Quantcast

The DNAinfo archives brought to you by WNYC.
Read the press release here.

Change to Location for Controversial Nursing Home Doesn't Dampen Opposition

UPPER WEST SIDE — A controversial plan to relocate an Upper West Side nursing home has shifted three blocks south, but neighborhood opposition to the move hasn't budged.

Jewish Home Lifecare, a skilled nursing facility on West 106th Street, now plans to build a new 24-story facility on West 97th Street between Columbus and Amsterdam avenues, spokesman Ethan Geto told DNAinfo on Tuesday.

Originally, it had planned to build on West 100th Street.

The three-block move hasn't quelled neighborhood opposition, which has been mounting since Jewish Home Lifecare announced the move four years ago.

"Either 97th or 100th Street to me seems to be a very inappropriate location," said City Councilwoman Melissa Mark-Viverito, who represents parts of Manhattan Valley and the Upper West Side.

"It's a really congested area and it really concerns me that they’re planning to build a 24-story nursing home there."

Opponents including Mark-Viverito, members of Community Board 7 and local residents said they were against Jewish Home Lifecare's plans to build on West 100th Street because the busy block was already home to high-rise apartments, a library, police and fire station and other facilities.

But they say West 97th Street is an even worse location. They say it poses "health and safety risks" because the street is narrower than West 100th Street, drivers often use it as a cut-through to Central Park, and there's a school and loading docks for a nearby Whole Foods on the block.

Aside from the project's potential impact on neighbors, locals have also raised concerns about how Jewish Home Lifecare's older clients would fare at the new location.

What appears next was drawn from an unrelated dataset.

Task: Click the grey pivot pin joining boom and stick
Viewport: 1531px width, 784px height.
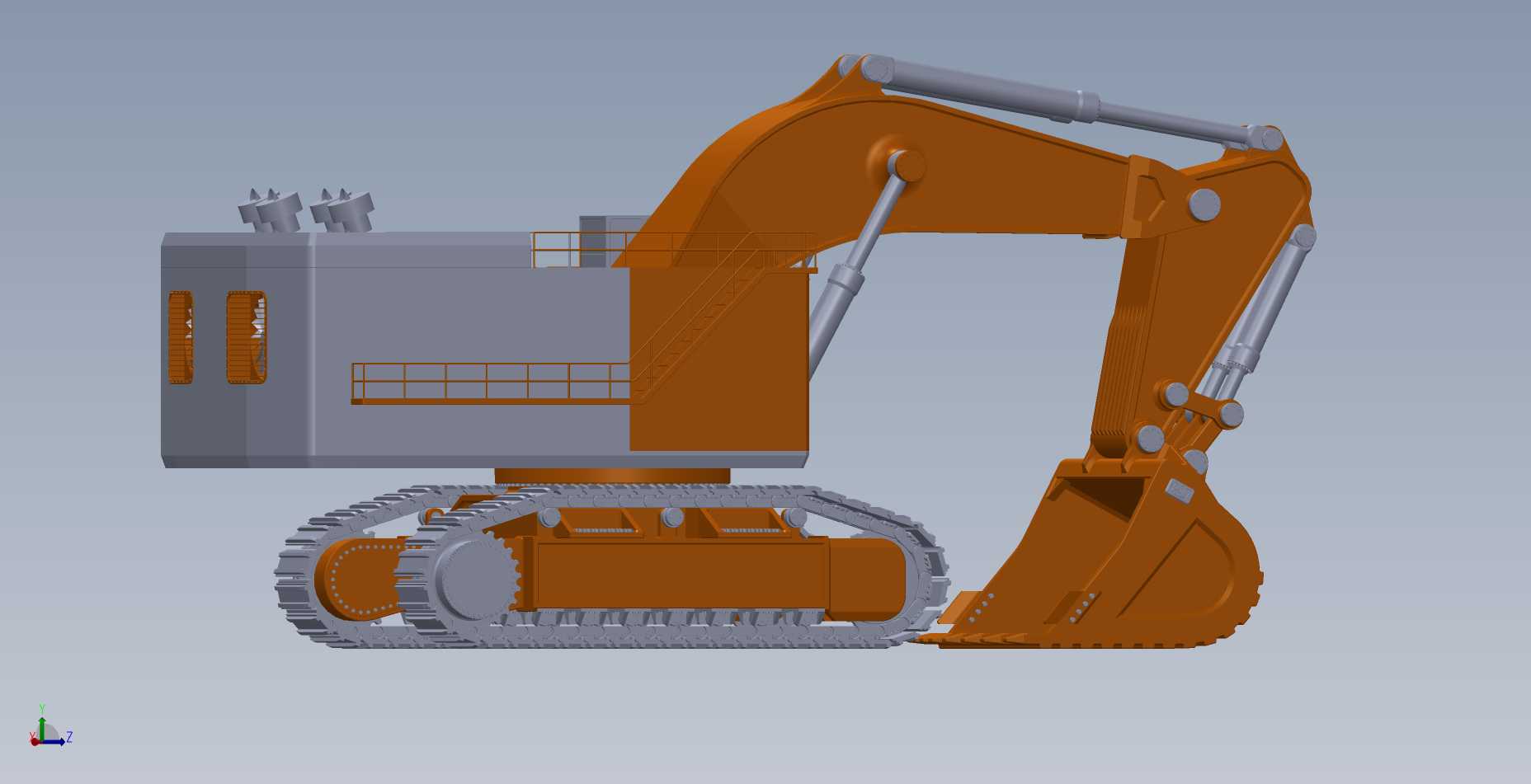Action: coord(1204,204)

"How will Jewish Home accomplish effective evacuations in the event of a fire or other emergency? What will life be like for frail, elderly residents who are confined within the space of what is now a tiny parking lot legally approved for 81 cars?" wrote local residents in a recent letter to New York State Health Commissioner Nirav Shah.

Residents say their concerns aren't being heard, and they want the State Department of Health — which oversees skilled nursing facilities — to hold a public hearing on the move.

"There are health and safety issues that haven't been properly assessed, and we've been denied a chance to speak these things on the record," said Paul Bunten, president of Westsiders for Public Participation.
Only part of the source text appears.